#### Task to carry out
Every line below should be given again without alteration.

☆ ☆ ☆ ☆

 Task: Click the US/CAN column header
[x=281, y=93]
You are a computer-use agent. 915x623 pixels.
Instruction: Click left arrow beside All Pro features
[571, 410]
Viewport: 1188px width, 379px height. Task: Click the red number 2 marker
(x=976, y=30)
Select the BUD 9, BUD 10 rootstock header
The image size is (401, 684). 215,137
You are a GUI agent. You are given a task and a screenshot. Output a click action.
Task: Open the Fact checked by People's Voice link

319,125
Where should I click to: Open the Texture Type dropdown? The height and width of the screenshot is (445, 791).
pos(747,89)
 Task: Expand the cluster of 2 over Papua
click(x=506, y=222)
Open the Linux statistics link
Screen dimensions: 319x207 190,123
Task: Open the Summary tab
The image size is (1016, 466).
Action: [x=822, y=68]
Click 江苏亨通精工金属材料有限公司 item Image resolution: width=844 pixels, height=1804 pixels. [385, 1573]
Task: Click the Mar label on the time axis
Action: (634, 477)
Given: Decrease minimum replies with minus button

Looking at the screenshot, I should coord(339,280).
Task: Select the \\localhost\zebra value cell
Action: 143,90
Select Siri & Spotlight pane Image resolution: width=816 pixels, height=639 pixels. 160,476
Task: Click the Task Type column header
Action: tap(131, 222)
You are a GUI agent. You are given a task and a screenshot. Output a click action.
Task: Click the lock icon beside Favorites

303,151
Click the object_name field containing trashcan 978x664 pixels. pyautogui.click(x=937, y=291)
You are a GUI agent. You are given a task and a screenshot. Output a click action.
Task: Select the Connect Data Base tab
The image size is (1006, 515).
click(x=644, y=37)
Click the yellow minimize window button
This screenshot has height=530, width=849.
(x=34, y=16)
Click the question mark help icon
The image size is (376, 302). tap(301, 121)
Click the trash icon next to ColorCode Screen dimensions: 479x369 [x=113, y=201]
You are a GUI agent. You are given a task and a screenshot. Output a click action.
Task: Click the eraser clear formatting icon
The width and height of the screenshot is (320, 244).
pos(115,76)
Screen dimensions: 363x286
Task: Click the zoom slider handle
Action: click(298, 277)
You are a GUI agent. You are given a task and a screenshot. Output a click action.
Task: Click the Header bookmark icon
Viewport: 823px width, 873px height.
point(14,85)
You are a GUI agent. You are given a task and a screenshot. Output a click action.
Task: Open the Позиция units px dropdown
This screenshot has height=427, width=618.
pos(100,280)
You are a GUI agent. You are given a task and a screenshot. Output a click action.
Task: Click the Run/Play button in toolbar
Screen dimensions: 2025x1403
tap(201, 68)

☆ ☆ ☆ ☆

#### Finished exercise
 Task: Click the US/CAN column header
[x=281, y=93]
You are a computer-use agent. 915x623 pixels.
Instruction: Click left arrow beside All Pro features
[571, 410]
Viewport: 1188px width, 379px height. Task: Click the red number 2 marker
(x=976, y=30)
Select the BUD 9, BUD 10 rootstock header
The image size is (401, 684). 215,137
You are a GUI agent. You are given a task and a screenshot. Output a click action.
Task: Open the Fact checked by People's Voice link

319,125
Where should I click to: Open the Texture Type dropdown? The height and width of the screenshot is (445, 791).
pos(747,89)
 Task: Expand the cluster of 2 over Papua
click(x=506, y=222)
Open the Linux statistics link
Screen dimensions: 319x207 190,123
Task: Open the Summary tab
The image size is (1016, 466).
Action: [x=822, y=68]
Click 江苏亨通精工金属材料有限公司 item Image resolution: width=844 pixels, height=1804 pixels. [385, 1573]
Task: Click the Mar label on the time axis
Action: (634, 477)
Given: Decrease minimum replies with minus button

Looking at the screenshot, I should coord(339,280).
Task: Select the \\localhost\zebra value cell
Action: 143,90
Select Siri & Spotlight pane Image resolution: width=816 pixels, height=639 pixels. 160,476
Task: Click the Task Type column header
Action: tap(131, 222)
You are a GUI agent. You are given a task and a screenshot. Output a click action.
Task: Click the lock icon beside Favorites

303,151
Click the object_name field containing trashcan 978x664 pixels. pyautogui.click(x=937, y=291)
You are a GUI agent. You are given a task and a screenshot. Output a click action.
Task: Select the Connect Data Base tab
The image size is (1006, 515).
click(x=644, y=37)
Click the yellow minimize window button
This screenshot has height=530, width=849.
(x=34, y=16)
Click the question mark help icon
The image size is (376, 302). tap(301, 121)
Click the trash icon next to ColorCode Screen dimensions: 479x369 [x=113, y=201]
You are a GUI agent. You are given a task and a screenshot. Output a click action.
Task: Click the eraser clear formatting icon
The width and height of the screenshot is (320, 244).
pos(115,76)
Screen dimensions: 363x286
Task: Click the zoom slider handle
Action: click(298, 277)
You are a GUI agent. You are given a task and a screenshot. Output a click action.
Task: Click the Header bookmark icon
Viewport: 823px width, 873px height.
point(14,85)
You are a GUI agent. You are given a task and a screenshot. Output a click action.
Task: Open the Позиция units px dropdown
This screenshot has height=427, width=618.
pos(100,280)
You are a GUI agent. You are given a task and a screenshot. Output a click action.
Task: Click the Run/Play button in toolbar
Screen dimensions: 2025x1403
tap(201, 68)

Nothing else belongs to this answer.